> Assigned task:
Using the entries that follow, please report how many lines contain the word "computer", with no other words.

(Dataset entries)
══════════
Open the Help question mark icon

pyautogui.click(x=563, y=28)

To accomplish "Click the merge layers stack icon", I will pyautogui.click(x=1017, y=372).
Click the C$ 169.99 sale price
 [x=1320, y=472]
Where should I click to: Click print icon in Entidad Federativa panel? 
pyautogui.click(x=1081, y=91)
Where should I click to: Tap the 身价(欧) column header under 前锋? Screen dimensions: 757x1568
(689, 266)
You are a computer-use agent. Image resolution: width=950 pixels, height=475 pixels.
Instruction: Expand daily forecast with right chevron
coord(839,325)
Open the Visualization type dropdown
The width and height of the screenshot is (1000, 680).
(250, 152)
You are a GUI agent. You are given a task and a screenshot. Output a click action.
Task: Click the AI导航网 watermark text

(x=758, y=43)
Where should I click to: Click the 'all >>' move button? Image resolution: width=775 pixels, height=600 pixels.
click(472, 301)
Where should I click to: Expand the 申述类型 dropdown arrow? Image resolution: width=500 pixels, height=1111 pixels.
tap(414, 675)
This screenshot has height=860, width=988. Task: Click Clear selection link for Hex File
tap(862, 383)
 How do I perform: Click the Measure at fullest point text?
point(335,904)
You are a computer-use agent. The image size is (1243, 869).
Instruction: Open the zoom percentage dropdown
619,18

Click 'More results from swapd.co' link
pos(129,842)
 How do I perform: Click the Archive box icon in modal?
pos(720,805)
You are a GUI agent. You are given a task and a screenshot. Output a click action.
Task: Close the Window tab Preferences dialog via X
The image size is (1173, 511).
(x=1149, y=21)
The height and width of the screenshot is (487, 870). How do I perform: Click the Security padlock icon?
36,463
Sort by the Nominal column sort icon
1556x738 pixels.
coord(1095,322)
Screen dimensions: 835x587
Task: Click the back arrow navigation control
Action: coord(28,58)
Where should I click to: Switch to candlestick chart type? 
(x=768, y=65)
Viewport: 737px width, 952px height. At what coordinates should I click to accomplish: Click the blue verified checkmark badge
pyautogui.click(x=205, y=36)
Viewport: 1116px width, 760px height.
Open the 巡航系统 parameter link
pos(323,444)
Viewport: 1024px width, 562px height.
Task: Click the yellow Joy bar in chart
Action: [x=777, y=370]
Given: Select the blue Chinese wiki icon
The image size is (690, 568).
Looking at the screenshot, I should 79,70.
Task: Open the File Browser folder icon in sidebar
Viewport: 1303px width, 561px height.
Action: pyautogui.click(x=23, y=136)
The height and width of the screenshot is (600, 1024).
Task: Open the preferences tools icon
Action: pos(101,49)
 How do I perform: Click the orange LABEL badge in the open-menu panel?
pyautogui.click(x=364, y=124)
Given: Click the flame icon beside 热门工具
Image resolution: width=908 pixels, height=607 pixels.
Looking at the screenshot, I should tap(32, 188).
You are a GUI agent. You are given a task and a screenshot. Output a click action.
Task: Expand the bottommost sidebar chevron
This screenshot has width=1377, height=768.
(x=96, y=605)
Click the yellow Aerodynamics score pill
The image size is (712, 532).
══════════
> Response for this exercise:
2